- _Data provided_
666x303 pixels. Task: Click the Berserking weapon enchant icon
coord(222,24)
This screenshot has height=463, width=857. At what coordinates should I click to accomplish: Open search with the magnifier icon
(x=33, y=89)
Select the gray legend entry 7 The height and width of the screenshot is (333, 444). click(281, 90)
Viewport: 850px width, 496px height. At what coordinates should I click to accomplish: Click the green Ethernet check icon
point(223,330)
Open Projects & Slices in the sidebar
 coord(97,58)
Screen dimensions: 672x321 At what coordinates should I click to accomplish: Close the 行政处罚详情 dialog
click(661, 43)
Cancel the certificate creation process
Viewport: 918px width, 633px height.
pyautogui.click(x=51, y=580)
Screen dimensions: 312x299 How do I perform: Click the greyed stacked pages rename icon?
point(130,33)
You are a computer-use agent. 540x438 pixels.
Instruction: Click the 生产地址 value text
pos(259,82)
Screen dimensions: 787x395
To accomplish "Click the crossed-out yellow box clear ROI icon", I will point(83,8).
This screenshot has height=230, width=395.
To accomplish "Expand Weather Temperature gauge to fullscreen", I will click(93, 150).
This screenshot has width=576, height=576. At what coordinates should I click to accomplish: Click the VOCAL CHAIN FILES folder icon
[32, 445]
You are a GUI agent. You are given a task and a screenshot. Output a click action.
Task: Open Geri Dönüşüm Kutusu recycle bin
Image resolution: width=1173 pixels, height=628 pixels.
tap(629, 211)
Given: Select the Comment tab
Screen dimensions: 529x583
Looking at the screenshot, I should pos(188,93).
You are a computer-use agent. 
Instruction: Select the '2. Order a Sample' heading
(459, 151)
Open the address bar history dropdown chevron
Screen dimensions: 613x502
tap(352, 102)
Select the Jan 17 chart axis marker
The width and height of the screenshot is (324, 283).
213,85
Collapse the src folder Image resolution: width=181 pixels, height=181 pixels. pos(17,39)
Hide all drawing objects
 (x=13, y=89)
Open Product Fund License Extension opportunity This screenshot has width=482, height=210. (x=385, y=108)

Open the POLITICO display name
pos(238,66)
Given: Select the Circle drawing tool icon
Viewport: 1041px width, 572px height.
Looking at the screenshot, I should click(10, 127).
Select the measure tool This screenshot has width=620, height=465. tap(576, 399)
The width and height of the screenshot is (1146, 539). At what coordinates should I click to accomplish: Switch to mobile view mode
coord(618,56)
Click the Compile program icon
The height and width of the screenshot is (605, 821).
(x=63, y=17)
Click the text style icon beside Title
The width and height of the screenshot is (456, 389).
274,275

- _Exercise prompt_
Copy all the entries exactly.

- _Answer_
666x303 pixels. Task: Click the Berserking weapon enchant icon
coord(222,24)
This screenshot has height=463, width=857. At what coordinates should I click to accomplish: Open search with the magnifier icon
(x=33, y=89)
Select the gray legend entry 7 The height and width of the screenshot is (333, 444). click(281, 90)
Viewport: 850px width, 496px height. At what coordinates should I click to accomplish: Click the green Ethernet check icon
point(223,330)
Open Projects & Slices in the sidebar
 coord(97,58)
Screen dimensions: 672x321 At what coordinates should I click to accomplish: Close the 行政处罚详情 dialog
click(661, 43)
Cancel the certificate creation process
Viewport: 918px width, 633px height.
pyautogui.click(x=51, y=580)
Screen dimensions: 312x299 How do I perform: Click the greyed stacked pages rename icon?
point(130,33)
You are a computer-use agent. 540x438 pixels.
Instruction: Click the 生产地址 value text
pos(259,82)
Screen dimensions: 787x395
To accomplish "Click the crossed-out yellow box clear ROI icon", I will point(83,8).
This screenshot has height=230, width=395.
To accomplish "Expand Weather Temperature gauge to fullscreen", I will click(93, 150).
This screenshot has width=576, height=576. At what coordinates should I click to accomplish: Click the VOCAL CHAIN FILES folder icon
[32, 445]
You are a GUI agent. You are given a task and a screenshot. Output a click action.
Task: Open Geri Dönüşüm Kutusu recycle bin
Image resolution: width=1173 pixels, height=628 pixels.
tap(629, 211)
Given: Select the Comment tab
Screen dimensions: 529x583
Looking at the screenshot, I should pos(188,93).
You are a computer-use agent. 
Instruction: Select the '2. Order a Sample' heading
(459, 151)
Open the address bar history dropdown chevron
Screen dimensions: 613x502
tap(352, 102)
Select the Jan 17 chart axis marker
The width and height of the screenshot is (324, 283).
213,85
Collapse the src folder Image resolution: width=181 pixels, height=181 pixels. pos(17,39)
Hide all drawing objects
 (x=13, y=89)
Open Product Fund License Extension opportunity This screenshot has width=482, height=210. (x=385, y=108)

Open the POLITICO display name
pos(238,66)
Given: Select the Circle drawing tool icon
Viewport: 1041px width, 572px height.
Looking at the screenshot, I should click(10, 127).
Select the measure tool This screenshot has width=620, height=465. tap(576, 399)
The width and height of the screenshot is (1146, 539). At what coordinates should I click to accomplish: Switch to mobile view mode
coord(618,56)
Click the Compile program icon
The height and width of the screenshot is (605, 821).
(x=63, y=17)
Click the text style icon beside Title
The width and height of the screenshot is (456, 389).
274,275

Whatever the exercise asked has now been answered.